On Monday, National Commission for Protection of Child Rights (NCPCR) asked the Maharashtra government to file an urgent appeal against the recent Bombay High Court (HC) judgement which stated that an act cannot be termed as sexual assault if there is no “skin-to-skin” contact.
Drafting a letter to the Maharashtra Chief Secretary, NCPCR Chairperson Priyank Kanoongo said that the words “skin-to-skin with sexual intention without penetration” in the judgment need to be reviewed. She also added that the state should take note as it seems to be derogatory to the minor victim in the case.
“Considering the seriousness of the issue, the commission being the monitoring body under section 44 of the POCSO Act , 2012 requests you to take necessary steps in the matter and file an urgent appeal against the aforesaid impugned judgment of the Hon’ble High Court,” Kanoongo said.
On January 19, Justice Pushpa Ganediwala of the Nagpur bench of the Bombay HC stated that groping a minor’s breast without “skin-to-skin contact” cannot be called as sexual assault as defined under the Protection of Children from Sexual Offences (POCSO) Act.

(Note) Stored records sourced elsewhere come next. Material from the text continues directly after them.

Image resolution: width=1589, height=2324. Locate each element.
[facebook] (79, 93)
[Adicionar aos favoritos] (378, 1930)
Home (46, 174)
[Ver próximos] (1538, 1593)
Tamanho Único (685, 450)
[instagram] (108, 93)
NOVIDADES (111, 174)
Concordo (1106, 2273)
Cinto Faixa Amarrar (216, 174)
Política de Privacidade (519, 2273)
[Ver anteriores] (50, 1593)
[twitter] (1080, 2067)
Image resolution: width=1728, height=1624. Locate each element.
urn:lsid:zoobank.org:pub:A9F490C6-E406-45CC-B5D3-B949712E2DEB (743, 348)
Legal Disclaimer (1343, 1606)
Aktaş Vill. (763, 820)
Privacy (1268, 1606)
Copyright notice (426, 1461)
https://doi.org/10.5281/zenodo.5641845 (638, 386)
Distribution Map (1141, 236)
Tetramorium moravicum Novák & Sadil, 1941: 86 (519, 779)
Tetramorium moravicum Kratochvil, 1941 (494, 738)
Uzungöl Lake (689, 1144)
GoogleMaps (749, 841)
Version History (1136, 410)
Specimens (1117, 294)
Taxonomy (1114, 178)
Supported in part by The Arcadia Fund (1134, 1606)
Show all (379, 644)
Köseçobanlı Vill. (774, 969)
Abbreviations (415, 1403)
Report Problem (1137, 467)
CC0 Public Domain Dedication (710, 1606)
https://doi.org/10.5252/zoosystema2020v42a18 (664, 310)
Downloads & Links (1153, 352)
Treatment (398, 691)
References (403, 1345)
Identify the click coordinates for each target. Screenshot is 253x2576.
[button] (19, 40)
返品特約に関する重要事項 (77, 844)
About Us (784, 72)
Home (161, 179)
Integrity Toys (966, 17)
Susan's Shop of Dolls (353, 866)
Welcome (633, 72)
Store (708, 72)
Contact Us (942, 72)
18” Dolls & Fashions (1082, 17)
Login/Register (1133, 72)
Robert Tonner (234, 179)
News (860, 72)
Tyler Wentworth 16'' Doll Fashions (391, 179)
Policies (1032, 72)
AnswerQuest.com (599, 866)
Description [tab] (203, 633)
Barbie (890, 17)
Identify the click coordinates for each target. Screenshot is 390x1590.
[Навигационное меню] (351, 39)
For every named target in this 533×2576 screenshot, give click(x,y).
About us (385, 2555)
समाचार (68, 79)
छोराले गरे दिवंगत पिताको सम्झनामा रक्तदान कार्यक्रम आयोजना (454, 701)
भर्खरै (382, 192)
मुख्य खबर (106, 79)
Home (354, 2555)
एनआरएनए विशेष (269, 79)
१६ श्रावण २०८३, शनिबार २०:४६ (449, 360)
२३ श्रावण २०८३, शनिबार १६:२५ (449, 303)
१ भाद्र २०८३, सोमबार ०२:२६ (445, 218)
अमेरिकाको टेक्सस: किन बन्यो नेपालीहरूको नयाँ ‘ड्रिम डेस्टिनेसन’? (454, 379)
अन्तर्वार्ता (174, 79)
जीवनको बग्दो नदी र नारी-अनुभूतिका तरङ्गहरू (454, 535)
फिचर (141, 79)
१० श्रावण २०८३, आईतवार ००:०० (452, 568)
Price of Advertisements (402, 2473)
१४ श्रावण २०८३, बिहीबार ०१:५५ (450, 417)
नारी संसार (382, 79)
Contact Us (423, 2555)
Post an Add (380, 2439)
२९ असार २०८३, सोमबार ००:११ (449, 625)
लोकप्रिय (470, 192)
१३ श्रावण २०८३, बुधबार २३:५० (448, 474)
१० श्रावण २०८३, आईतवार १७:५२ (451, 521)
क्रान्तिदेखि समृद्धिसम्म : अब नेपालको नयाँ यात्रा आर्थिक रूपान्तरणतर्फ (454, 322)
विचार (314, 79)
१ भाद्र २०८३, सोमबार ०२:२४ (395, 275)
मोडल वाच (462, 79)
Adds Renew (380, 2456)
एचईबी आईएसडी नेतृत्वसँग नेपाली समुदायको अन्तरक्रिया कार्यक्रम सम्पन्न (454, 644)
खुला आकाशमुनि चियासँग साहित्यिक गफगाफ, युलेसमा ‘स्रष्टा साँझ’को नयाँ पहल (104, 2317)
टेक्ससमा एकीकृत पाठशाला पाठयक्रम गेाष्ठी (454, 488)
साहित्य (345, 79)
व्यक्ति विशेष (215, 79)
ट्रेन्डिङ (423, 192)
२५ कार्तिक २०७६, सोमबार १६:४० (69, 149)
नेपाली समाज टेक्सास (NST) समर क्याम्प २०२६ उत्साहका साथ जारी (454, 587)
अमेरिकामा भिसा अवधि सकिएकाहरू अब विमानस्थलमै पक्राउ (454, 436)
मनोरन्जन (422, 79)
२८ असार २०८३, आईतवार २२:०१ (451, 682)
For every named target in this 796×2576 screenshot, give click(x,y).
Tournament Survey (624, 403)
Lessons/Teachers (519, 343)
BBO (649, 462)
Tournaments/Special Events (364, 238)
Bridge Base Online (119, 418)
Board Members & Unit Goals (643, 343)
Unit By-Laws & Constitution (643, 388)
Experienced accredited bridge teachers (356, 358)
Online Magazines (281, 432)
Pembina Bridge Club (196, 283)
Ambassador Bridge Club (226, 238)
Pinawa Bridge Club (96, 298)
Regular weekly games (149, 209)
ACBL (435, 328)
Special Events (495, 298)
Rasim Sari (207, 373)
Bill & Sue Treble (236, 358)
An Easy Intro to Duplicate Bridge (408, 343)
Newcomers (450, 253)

“Evidently, it is not the case of the prosecution that the appellant removed her top and pressed her breast. The act of pressing of breast of the child aged 12 years, in the absence of any specific detail as to whether the top was removed or whether he inserted his hand inside the top and pressed her breast, would not fall in the definition of ‘sexual assault,” Justice Ganediwala was quoted in the report.